_What needs to be done_
All lines from the one containing "This screenshot has" through the final line of the listing below, and no others, must be returned exactly; no pictures belong in the copy.
————
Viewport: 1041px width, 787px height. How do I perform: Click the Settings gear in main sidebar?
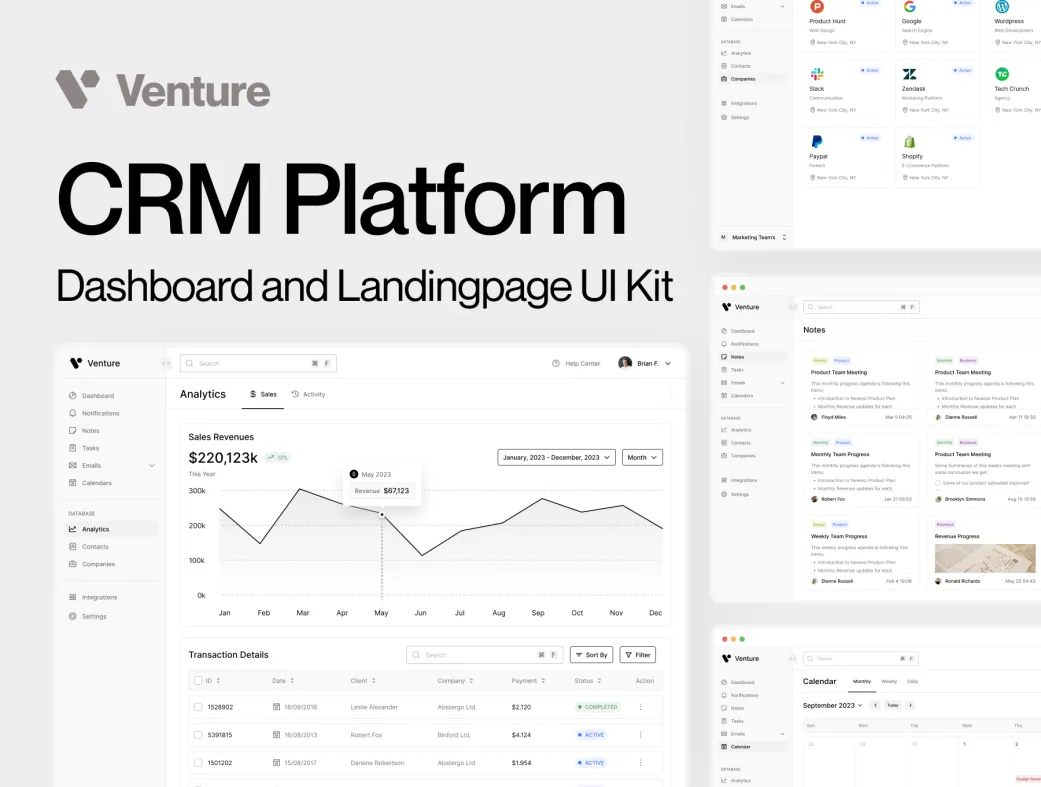pyautogui.click(x=72, y=616)

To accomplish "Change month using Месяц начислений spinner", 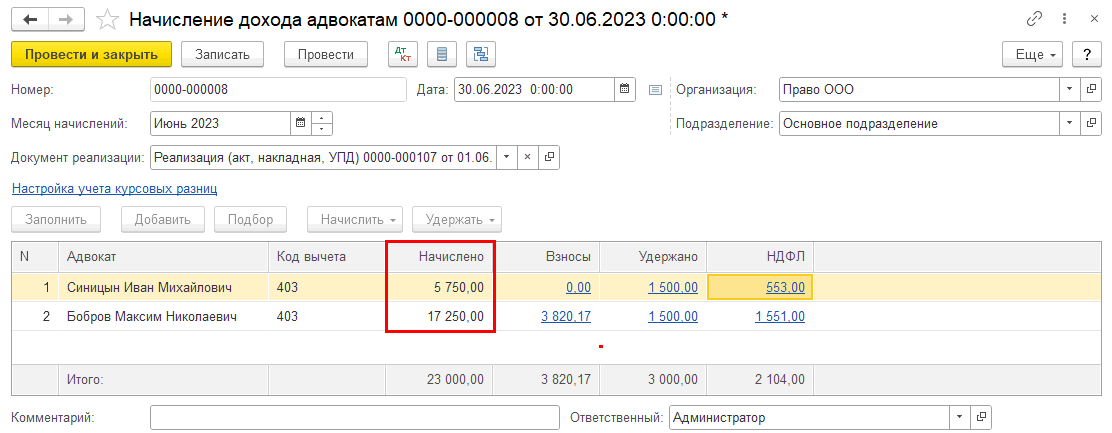I will click(322, 124).
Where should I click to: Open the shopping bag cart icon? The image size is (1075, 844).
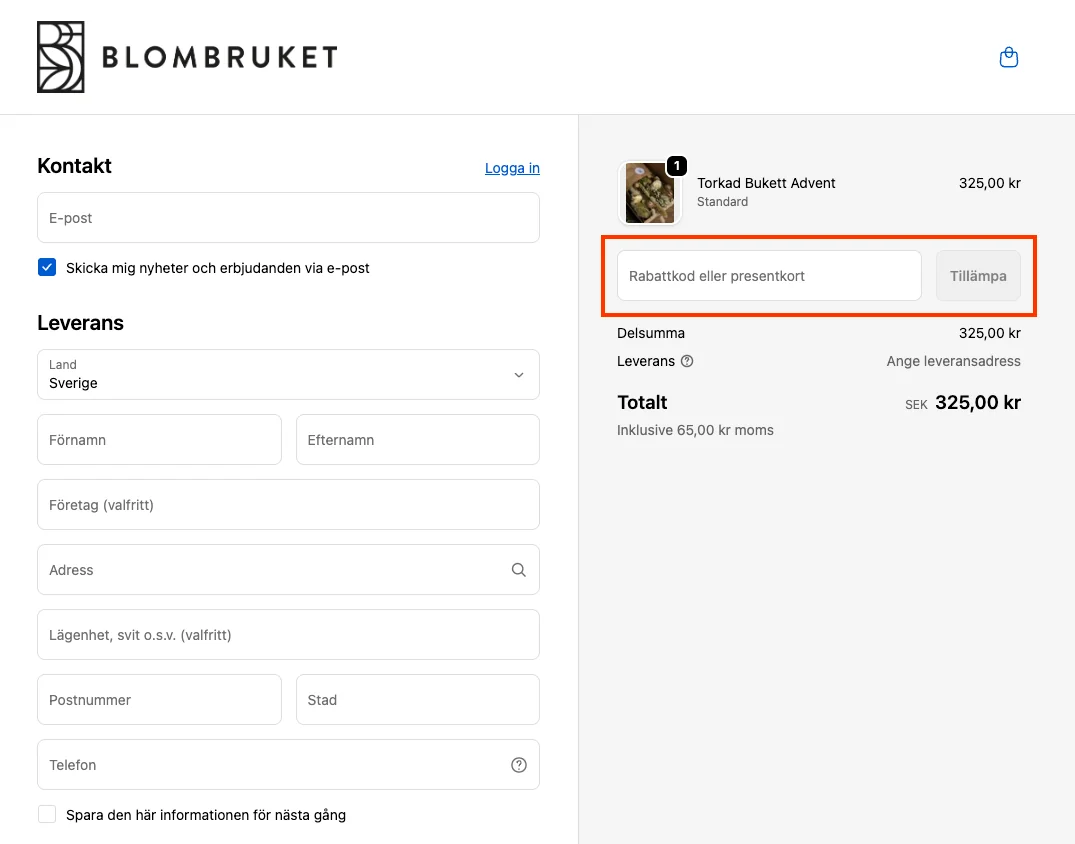(1009, 58)
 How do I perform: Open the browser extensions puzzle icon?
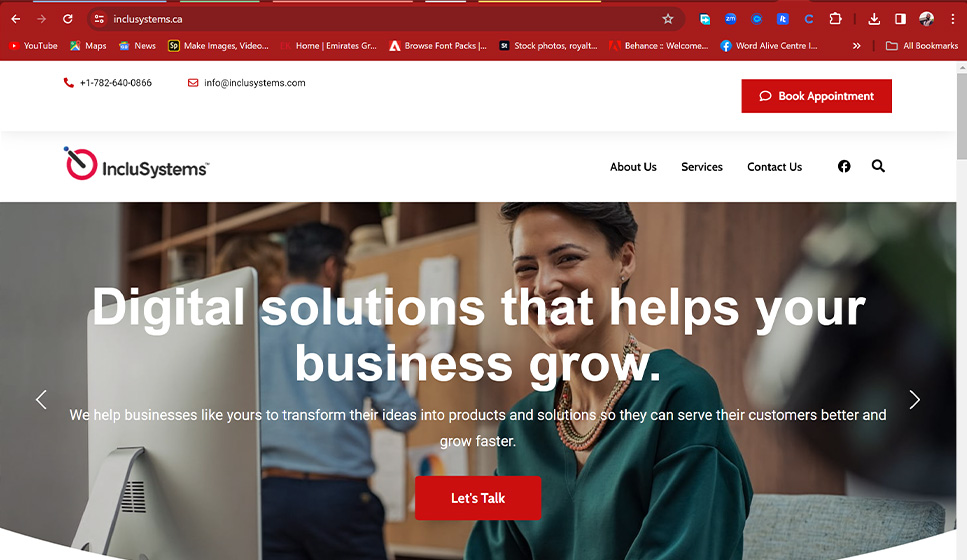click(835, 19)
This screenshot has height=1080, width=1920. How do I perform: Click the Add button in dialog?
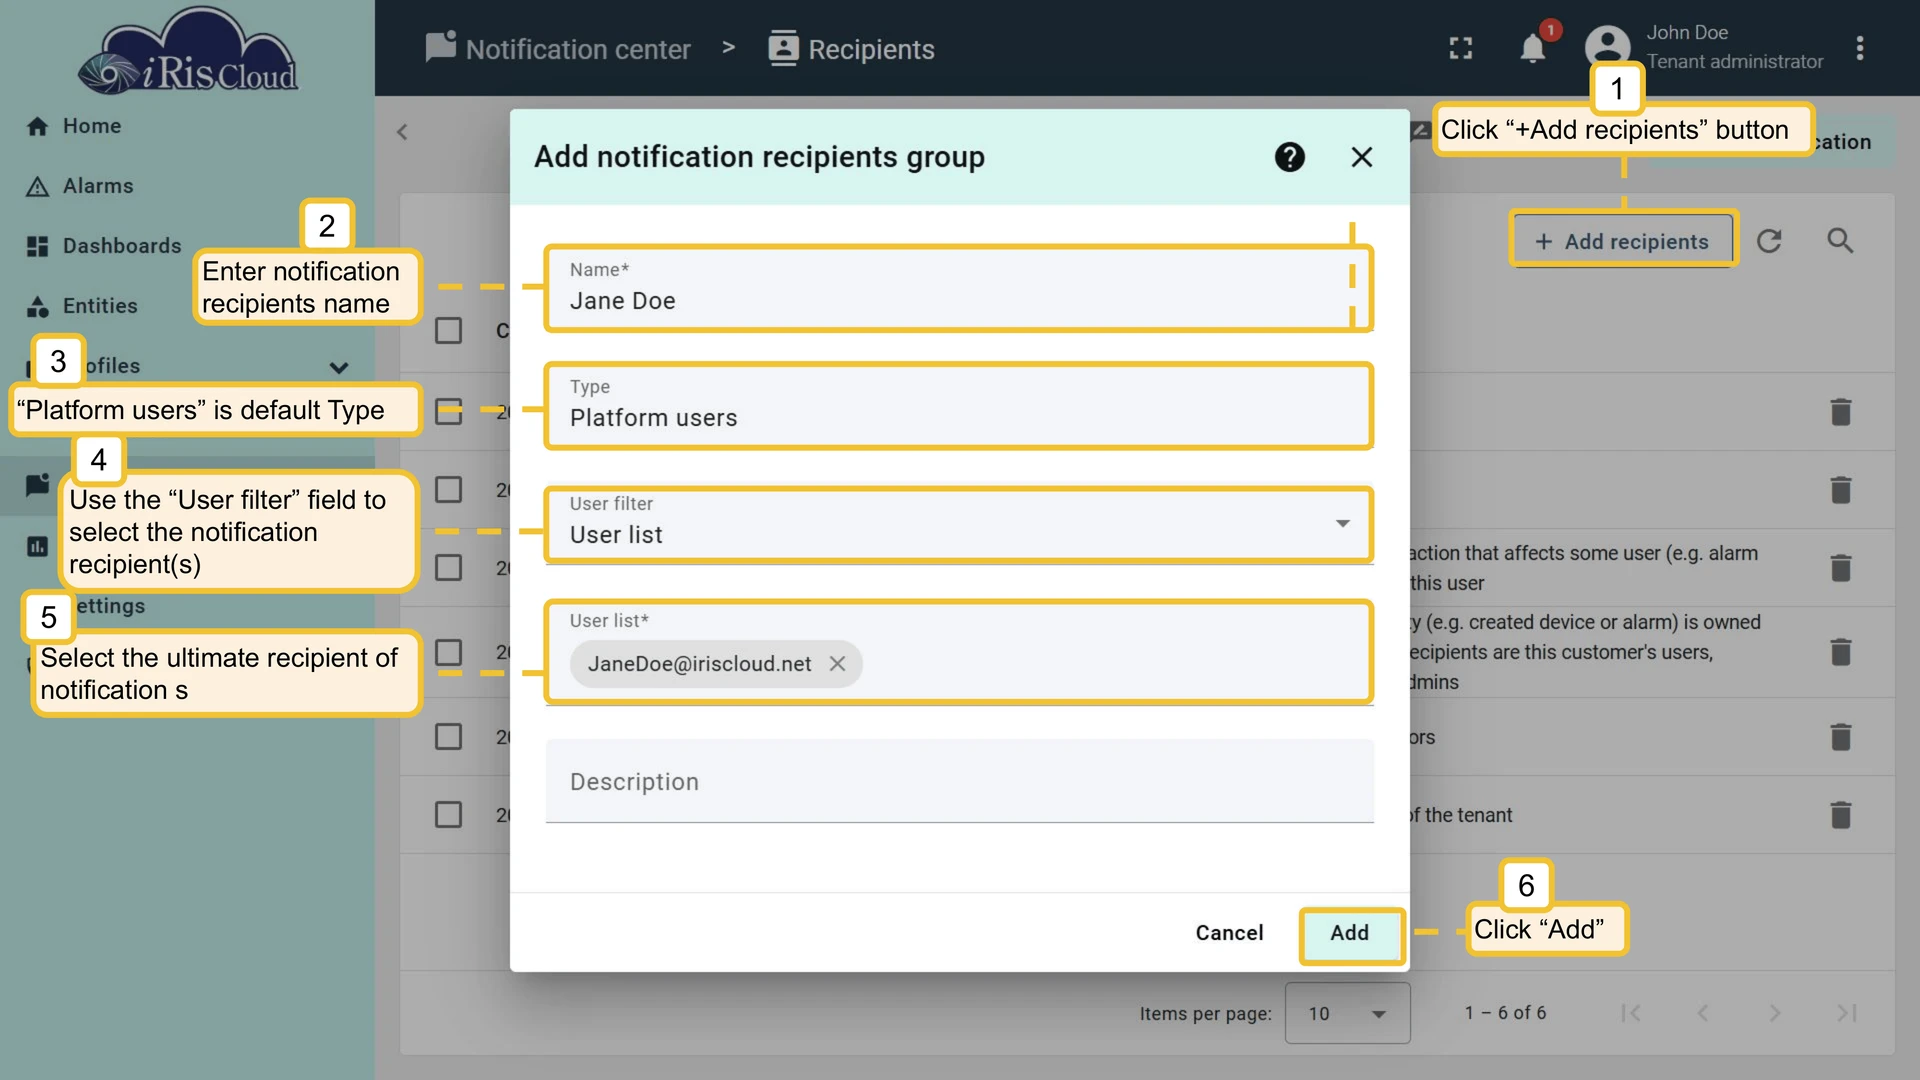coord(1350,933)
————
_Task response_
This screenshot has height=1080, width=1920. How do I perform: Click the Add button in dialog?
coord(1350,933)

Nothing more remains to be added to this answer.